2. To prevent such anticompetitive conduct, each Party shall adopt or maintain effective measures, such as:
(a) accounting requirements;
(b) requirements for structural separation;
(c) rules to ensure that the monopoly accords its competitors access to and use of its public telecommunications transport networks or services on terms and conditions no less favorable than those it accords to itself or its affiliates; or
(d) rules to ensure the timely disclosure of technical changes to public telecommunications transport networks and their interfaces.

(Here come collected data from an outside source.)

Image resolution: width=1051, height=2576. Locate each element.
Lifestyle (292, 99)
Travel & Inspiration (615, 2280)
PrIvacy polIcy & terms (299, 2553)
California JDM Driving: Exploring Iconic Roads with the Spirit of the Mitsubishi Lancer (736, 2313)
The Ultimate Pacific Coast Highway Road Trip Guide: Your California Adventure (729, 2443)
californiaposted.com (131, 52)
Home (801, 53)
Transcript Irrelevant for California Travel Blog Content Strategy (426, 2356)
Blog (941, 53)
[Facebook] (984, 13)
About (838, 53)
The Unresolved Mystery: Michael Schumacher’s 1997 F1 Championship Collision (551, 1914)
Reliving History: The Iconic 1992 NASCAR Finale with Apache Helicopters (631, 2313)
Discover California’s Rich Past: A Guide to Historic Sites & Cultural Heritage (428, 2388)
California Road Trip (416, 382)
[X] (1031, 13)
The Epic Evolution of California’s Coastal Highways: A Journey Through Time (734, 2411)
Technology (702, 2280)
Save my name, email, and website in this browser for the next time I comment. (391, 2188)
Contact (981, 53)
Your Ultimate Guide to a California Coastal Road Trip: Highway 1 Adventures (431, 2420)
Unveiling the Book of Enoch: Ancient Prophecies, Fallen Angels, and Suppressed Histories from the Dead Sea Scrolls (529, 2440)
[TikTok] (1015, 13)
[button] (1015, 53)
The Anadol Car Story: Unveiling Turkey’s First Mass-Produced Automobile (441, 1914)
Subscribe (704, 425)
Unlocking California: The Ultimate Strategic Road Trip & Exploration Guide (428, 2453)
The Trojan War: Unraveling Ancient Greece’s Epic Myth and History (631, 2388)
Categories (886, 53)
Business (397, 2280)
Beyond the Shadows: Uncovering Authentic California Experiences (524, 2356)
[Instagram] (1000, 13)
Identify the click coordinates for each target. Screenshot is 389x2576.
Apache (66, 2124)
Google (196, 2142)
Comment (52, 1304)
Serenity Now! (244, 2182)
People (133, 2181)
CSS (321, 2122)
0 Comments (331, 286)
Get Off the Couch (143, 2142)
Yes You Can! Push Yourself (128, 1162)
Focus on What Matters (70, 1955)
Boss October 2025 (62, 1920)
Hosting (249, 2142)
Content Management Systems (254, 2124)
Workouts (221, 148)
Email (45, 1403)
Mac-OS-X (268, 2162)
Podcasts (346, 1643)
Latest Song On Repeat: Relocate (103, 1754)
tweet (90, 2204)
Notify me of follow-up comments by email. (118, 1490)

Article 1306. Transparency
Further to Article 1802 (Publication), each Party shall make publicly available its measures relating to access to and use of public telecommunications transport networks or services, including measures relating to:
(a) tariffs and other terms and conditions of service;
(b) specifications of technical interfaces with the networks or services;
(c) information on bodies responsible for the preparation and adoption of standards-related measures affecting such access and use;
(d) conditions applying to attachment of terminal or other equipment to the networks; and
(e) notification, permit, registration or licensing requirements. Article 1307: Relation to Other Chapters
In the event of any inconsistency between this Chapter and another Chapter, this Chapter shall prevail to the extent of the inconsistency.
Article 1308. Relation to International Organizations and Agreements
The Parties recognize the importance of international standards for global compatibility and interoperability of telecommunication networks or services and undertake to promote those standards through the work of relevant international bodies, including the International Telecommunication Union and the International Organization for Standardization.
Article 1309. Technical Cooperation and other Consultations
1. To encourage the development of interoperable telecommunications transport services infrastructure, the Parties shall cooperate in the exchange of technical information, the development of government-to-government training programs and other related activities. In implementing this obligation, the Parties shall give special emphasis to existing exchange programs.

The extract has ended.